### Requirement
Copy each line below holding "Given".

-=-=-

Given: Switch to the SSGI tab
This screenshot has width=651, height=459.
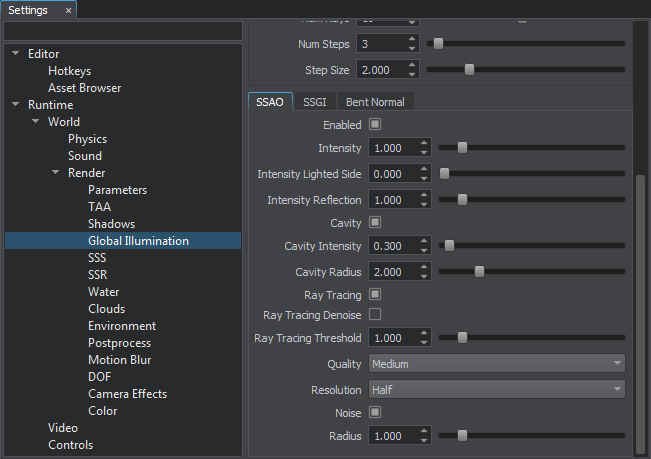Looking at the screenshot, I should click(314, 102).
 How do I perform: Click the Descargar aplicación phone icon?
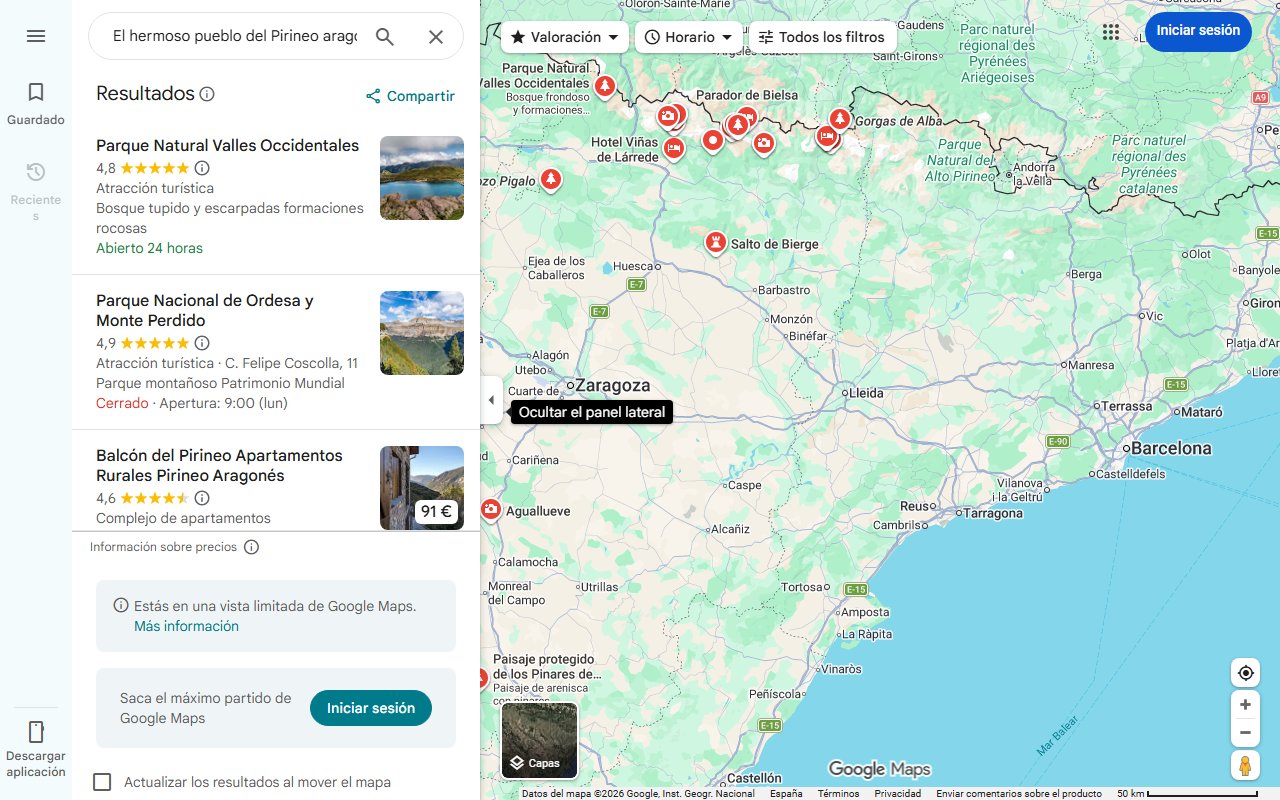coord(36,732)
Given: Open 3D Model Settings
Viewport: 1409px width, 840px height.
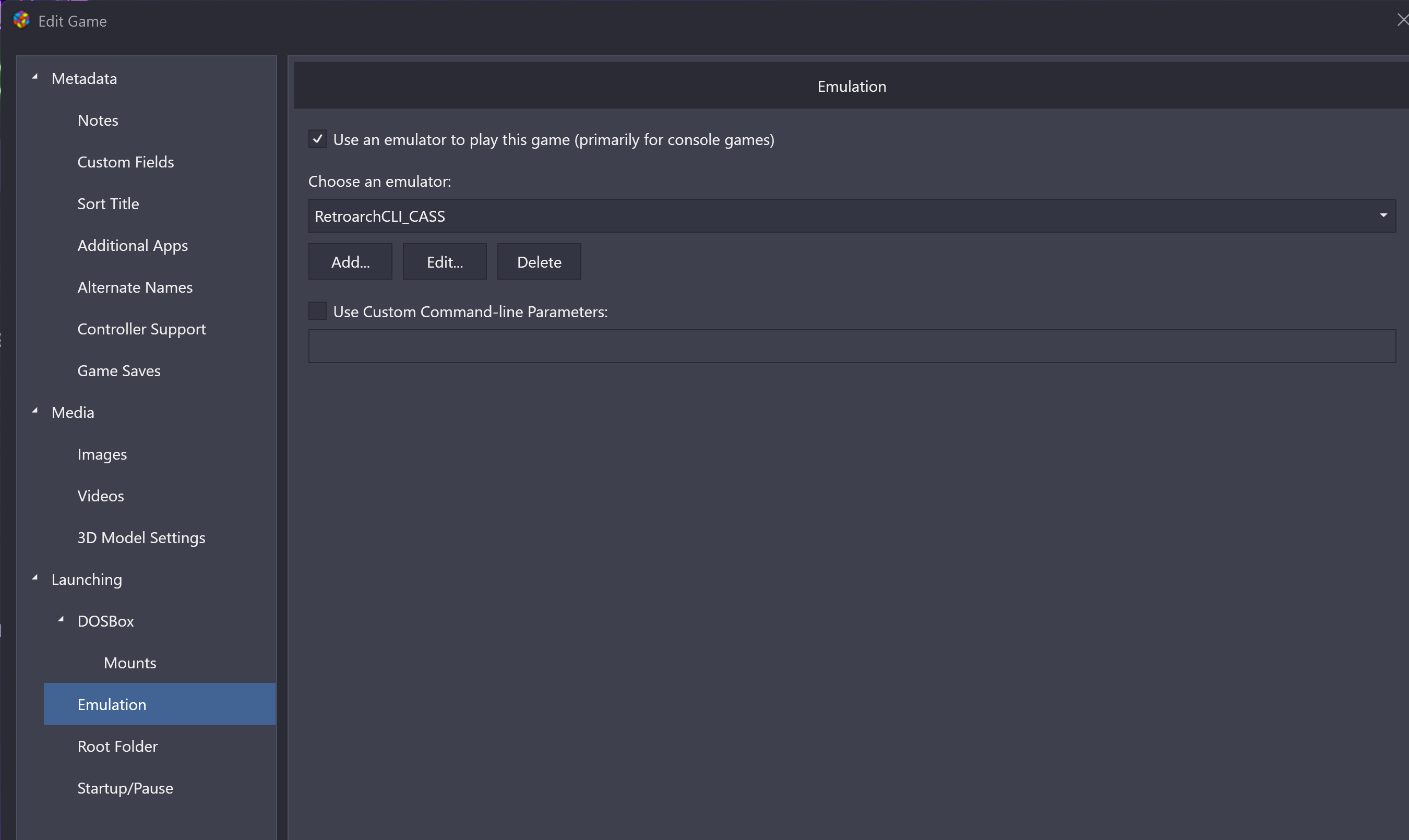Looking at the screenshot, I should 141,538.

-=-=-

### Expected output
Given: Switch to the SSGI tab
Given: Open 3D Model Settings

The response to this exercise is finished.